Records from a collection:

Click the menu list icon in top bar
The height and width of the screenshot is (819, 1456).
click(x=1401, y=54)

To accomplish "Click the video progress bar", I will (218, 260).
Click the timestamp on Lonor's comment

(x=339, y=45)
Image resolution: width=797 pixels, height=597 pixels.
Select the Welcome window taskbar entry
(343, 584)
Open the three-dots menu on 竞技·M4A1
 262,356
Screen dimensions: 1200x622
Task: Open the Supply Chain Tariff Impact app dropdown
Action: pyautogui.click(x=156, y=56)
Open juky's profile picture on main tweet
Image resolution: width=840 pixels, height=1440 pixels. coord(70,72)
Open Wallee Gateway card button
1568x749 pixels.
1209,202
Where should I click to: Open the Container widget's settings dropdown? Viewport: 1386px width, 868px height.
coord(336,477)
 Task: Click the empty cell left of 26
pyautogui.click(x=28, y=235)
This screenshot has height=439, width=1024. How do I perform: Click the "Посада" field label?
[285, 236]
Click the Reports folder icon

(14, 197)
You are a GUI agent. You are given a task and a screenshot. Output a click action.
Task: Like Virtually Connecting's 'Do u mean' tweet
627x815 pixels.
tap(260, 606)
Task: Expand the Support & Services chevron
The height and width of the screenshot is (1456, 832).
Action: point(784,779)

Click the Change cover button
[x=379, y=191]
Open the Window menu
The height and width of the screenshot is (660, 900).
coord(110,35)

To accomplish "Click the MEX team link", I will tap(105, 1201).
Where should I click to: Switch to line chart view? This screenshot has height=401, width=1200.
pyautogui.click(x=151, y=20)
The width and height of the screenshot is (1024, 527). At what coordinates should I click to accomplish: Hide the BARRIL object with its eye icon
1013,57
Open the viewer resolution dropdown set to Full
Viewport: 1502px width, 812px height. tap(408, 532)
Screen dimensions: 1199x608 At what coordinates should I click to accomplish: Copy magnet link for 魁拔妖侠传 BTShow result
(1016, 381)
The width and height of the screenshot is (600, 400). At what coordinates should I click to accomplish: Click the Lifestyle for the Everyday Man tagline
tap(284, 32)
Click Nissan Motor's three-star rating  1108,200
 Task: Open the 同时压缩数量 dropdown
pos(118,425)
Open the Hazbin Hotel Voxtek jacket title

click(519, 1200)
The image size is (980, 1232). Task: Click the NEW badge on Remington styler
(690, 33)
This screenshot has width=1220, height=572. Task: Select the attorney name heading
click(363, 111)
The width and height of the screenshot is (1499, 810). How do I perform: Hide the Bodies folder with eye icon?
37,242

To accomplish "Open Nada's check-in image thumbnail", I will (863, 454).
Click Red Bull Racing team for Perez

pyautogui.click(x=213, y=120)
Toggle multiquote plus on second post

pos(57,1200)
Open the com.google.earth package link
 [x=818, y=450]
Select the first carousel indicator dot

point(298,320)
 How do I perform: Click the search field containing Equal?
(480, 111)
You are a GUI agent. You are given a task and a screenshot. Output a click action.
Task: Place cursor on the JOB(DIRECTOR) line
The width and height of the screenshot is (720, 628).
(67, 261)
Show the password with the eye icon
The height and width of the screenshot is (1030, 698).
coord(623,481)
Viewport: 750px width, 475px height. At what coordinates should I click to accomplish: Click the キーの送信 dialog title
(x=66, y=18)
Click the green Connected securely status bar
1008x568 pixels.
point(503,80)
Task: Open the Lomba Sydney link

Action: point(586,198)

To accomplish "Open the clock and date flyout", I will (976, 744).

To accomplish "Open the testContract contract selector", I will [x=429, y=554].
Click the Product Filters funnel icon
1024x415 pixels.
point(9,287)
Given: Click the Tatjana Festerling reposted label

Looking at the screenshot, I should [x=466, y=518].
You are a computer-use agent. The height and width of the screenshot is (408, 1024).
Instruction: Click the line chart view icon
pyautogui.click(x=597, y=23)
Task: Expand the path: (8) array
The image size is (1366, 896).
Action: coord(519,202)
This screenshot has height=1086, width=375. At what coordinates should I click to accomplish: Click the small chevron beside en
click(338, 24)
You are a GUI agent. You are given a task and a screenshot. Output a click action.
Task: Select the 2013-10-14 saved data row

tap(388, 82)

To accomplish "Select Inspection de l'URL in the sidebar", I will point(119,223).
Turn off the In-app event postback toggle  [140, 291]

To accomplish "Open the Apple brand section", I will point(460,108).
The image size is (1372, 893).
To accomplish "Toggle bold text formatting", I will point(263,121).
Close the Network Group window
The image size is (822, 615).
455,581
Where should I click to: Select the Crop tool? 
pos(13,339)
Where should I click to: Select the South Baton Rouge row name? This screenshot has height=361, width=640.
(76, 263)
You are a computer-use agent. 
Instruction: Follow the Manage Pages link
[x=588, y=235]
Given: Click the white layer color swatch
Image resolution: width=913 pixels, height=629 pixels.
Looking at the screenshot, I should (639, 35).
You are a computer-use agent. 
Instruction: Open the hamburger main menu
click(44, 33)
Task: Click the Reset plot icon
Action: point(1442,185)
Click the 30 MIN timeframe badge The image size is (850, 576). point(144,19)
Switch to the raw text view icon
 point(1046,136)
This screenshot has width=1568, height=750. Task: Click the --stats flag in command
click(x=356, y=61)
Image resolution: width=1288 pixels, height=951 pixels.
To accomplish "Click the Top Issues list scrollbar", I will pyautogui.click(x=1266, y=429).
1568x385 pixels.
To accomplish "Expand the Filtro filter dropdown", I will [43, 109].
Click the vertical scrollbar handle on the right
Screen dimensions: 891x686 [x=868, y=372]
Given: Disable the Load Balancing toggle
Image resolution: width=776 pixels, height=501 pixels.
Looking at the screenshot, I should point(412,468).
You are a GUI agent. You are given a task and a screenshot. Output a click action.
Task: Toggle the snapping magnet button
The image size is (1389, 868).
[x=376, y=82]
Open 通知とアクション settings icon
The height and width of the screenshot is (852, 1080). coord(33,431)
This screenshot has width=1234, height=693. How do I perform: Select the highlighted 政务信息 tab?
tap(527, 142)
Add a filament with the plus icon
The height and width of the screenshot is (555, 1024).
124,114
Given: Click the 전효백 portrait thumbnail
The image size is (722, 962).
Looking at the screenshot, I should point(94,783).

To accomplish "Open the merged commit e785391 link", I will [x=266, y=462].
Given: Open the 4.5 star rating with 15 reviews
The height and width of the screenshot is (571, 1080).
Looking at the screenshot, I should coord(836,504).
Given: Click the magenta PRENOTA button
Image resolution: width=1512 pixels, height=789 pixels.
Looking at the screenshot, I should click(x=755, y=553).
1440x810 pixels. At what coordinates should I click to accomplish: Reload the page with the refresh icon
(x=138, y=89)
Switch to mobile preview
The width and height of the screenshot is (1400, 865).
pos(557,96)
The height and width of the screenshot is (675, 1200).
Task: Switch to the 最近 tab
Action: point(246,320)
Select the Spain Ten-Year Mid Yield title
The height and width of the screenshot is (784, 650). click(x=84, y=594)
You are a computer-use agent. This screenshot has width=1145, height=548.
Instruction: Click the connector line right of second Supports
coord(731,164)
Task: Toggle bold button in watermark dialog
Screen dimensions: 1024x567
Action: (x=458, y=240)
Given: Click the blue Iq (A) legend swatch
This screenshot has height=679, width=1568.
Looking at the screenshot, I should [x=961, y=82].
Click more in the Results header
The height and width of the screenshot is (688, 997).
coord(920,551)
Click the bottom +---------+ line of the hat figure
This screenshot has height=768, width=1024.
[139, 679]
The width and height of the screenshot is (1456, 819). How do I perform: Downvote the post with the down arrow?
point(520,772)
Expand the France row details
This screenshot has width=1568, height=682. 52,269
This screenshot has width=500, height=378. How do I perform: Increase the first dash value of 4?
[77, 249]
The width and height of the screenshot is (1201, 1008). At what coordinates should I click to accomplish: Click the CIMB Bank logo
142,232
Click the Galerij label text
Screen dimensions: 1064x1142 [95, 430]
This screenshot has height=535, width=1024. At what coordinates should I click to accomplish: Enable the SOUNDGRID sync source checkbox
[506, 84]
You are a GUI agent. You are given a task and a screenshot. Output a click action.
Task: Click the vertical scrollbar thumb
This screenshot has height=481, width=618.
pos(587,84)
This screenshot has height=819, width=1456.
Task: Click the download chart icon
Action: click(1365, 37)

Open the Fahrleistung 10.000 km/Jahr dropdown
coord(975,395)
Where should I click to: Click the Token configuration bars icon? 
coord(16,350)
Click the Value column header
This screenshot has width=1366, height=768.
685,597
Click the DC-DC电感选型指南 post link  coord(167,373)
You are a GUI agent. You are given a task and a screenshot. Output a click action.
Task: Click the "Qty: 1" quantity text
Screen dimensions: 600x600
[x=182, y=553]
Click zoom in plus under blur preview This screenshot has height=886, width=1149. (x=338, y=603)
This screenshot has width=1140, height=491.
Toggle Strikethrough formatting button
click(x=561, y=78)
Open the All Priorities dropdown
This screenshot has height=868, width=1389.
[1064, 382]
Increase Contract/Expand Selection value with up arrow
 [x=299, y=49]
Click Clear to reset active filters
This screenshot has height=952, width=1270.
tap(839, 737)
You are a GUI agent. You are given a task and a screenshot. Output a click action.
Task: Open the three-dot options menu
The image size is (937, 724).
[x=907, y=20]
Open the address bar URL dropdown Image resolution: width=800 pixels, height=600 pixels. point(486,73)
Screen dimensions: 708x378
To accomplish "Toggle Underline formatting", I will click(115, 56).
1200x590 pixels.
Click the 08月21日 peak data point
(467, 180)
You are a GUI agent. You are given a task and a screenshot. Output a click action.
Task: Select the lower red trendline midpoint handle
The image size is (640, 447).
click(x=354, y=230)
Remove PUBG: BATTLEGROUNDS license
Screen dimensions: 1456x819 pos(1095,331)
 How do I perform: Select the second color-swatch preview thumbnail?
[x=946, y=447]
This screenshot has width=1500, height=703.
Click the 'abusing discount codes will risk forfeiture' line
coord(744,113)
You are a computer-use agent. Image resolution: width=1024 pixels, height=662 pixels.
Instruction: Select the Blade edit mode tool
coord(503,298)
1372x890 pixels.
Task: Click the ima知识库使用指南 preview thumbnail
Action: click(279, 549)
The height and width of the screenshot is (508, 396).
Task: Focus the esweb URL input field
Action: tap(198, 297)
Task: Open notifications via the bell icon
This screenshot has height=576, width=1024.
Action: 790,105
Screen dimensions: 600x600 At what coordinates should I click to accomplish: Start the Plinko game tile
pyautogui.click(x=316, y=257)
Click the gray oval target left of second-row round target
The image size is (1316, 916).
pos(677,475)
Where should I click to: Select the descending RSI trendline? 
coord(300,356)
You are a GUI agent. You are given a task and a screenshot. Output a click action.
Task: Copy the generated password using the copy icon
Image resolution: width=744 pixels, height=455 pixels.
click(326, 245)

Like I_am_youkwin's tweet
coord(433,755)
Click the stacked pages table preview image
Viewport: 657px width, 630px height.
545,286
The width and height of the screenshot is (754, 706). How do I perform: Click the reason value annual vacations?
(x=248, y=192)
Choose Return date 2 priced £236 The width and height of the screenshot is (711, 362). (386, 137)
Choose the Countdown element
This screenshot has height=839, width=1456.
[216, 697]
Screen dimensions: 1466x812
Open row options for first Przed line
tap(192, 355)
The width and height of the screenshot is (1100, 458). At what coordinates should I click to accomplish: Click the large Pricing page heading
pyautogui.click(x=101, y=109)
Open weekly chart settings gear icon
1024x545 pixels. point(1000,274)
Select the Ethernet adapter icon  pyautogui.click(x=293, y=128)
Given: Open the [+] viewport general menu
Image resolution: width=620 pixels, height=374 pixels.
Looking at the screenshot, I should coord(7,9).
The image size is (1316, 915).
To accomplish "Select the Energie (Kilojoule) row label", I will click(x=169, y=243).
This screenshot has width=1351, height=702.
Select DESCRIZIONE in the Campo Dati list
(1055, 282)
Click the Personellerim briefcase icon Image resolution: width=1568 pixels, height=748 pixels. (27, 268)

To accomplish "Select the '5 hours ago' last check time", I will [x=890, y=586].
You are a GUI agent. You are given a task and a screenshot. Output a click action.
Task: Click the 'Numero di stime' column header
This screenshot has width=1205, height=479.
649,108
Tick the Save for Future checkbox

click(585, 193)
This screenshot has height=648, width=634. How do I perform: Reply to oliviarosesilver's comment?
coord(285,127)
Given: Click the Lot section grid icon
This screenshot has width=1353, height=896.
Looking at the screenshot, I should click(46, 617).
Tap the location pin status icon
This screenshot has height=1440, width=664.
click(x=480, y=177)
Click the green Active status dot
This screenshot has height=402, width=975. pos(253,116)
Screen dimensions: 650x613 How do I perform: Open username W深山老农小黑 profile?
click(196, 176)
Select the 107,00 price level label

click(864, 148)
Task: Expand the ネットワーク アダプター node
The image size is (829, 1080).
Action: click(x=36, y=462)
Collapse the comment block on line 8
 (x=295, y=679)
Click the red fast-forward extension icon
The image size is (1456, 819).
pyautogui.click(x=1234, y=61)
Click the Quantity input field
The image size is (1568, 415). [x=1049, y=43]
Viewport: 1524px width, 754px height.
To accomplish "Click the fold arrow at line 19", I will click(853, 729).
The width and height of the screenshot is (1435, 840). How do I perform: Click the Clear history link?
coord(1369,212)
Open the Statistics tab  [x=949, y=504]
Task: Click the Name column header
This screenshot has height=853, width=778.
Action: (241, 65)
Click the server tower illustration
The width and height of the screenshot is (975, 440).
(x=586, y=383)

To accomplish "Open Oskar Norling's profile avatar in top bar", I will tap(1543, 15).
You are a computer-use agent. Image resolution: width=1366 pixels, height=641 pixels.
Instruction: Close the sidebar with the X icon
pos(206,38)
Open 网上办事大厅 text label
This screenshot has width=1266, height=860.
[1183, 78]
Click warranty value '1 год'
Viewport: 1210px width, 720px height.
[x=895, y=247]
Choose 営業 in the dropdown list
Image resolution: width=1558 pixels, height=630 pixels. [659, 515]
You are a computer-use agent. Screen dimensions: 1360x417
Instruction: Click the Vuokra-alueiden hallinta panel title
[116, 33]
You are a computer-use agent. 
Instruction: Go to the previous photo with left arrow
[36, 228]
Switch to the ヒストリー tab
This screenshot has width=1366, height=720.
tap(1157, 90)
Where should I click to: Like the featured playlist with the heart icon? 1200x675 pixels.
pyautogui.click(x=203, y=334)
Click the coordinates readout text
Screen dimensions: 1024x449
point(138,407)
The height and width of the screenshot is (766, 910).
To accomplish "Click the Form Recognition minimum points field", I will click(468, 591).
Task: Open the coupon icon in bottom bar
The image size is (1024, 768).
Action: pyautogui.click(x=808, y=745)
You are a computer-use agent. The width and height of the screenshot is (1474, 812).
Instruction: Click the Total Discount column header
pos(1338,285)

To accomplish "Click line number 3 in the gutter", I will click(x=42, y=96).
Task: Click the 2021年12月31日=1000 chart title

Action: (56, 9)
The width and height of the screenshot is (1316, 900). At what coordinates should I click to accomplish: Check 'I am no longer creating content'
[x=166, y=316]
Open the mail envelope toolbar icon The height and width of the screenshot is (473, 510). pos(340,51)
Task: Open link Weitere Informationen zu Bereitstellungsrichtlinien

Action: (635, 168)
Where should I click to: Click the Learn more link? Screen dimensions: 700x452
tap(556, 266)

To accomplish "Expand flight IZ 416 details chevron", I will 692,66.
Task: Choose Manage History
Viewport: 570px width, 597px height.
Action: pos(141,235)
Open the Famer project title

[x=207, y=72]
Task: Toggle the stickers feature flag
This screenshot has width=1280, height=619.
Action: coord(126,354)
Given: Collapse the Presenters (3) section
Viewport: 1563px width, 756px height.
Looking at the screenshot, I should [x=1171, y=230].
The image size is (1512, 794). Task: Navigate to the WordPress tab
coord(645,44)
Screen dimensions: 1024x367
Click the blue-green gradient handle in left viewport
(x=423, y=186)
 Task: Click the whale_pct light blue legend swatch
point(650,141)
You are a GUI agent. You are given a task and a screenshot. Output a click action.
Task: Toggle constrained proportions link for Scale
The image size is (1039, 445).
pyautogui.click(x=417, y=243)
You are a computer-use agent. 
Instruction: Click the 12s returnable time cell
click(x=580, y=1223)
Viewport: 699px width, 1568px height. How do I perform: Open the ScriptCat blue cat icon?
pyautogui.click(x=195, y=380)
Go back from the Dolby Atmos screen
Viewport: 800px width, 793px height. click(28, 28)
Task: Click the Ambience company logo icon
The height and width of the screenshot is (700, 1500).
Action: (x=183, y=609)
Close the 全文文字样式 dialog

YOUR GOAL
Using the data above, print exactly the lines from the line that contains "This screenshot has height=481, width=618." through the line that contains "You are a computer-use agent. Image resolution: width=1024", with both included.

REPLY
This screenshot has height=481, width=618.
pos(587,84)
This screenshot has height=819, width=1456.
Task: Click the download chart icon
Action: click(1365, 37)

Open the Fahrleistung 10.000 km/Jahr dropdown
coord(975,395)
Where should I click to: Click the Token configuration bars icon? 
coord(16,350)
Click the Value column header
This screenshot has width=1366, height=768.
685,597
Click the DC-DC电感选型指南 post link  coord(167,373)
You are a GUI agent. You are given a task and a screenshot. Output a click action.
Task: Click the "Qty: 1" quantity text
Screen dimensions: 600x600
[x=182, y=553]
Click zoom in plus under blur preview This screenshot has height=886, width=1149. (x=338, y=603)
This screenshot has width=1140, height=491.
Toggle Strikethrough formatting button
click(x=561, y=78)
Open the All Priorities dropdown
This screenshot has height=868, width=1389.
[1064, 382]
Increase Contract/Expand Selection value with up arrow
 [x=299, y=49]
Click Clear to reset active filters
This screenshot has height=952, width=1270.
tap(839, 737)
You are a GUI agent. You are given a task and a screenshot. Output a click action.
Task: Open the three-dot options menu
The image size is (937, 724).
[x=907, y=20]
Open the address bar URL dropdown Image resolution: width=800 pixels, height=600 pixels. point(486,73)
Screen dimensions: 708x378
To accomplish "Toggle Underline formatting", I will click(115, 56).
1200x590 pixels.
Click the 08月21日 peak data point
(467, 180)
You are a GUI agent. You are given a task and a screenshot. Output a click action.
Task: Select the lower red trendline midpoint handle
The image size is (640, 447).
click(x=354, y=230)
Remove PUBG: BATTLEGROUNDS license
Screen dimensions: 1456x819 pos(1095,331)
 How do I perform: Select the second color-swatch preview thumbnail?
[x=946, y=447]
This screenshot has width=1500, height=703.
Click the 'abusing discount codes will risk forfeiture' line
coord(744,113)
You are a computer-use agent. Image resolution: width=1024 pixels, height=662 pixels.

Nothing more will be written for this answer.